Rangers to skip Harrison's next start

Rangers to skip Harrison's next start

ARLINGTON -- The Rangers will skip left-hander Matt Harrison on Tuesday at Tampa Bay against the Rays, deciding to start Scott Feldman in his place, manager Ron Washington announced on Saturday.

Harrison, who gave up seven earned runs in five innings against the Red Sox in his start on Wednesday, will take the mound next in Boston on Sept. 4, 11 days after his previous start.

"We just felt like he was the one that needed it the most," Washington said. "We've got something in place for [Alexi] Ogando, too, but that's further down the road."

Harrison will pitch in the bullpen, and possibly be used for individual innings at a time during his rest period.

"Just the fact that we're in uncharted waters, and we're just doing what we can to get through it. That's all," Washington said.

Harrison said that he wanted to start, but he understood the decision and didn't see much use in protesting.

"I don't think it would have been much good," Harrison said. "It's in my best interest to skip a start. I haven't rested since the All-Star break. They know it has been a while since I've thrown this many innings, and they'd rather have me good and ready to go for the last five starts than to keep pounding away and making it worse."

Washington also announced that Saturday's starter, C.J. Wilson, would be starting every fifth day, regardless of whose turn it is in the rotation.

That move buys the Rangers another start from their ace at the expense of a start from Ogando.

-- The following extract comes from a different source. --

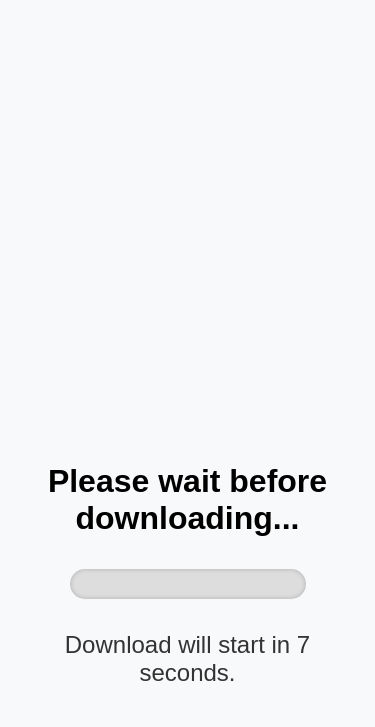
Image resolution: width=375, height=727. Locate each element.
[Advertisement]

The team is concerned with Ogando and Harrison becoming fatigued. Harrison's career high in innings is 167 2/3 innings between the Minors and Rangers in 2008. He has pitched 153 innings this season.

Even though Holland has already thrown a career high in innings, Washington said the organization was not as concerned about him because he did not appear fatigued. He has pitched 165 1/3 innings this season, topping his career high of 150 2/3 innings in 2008 between three Minor League levels.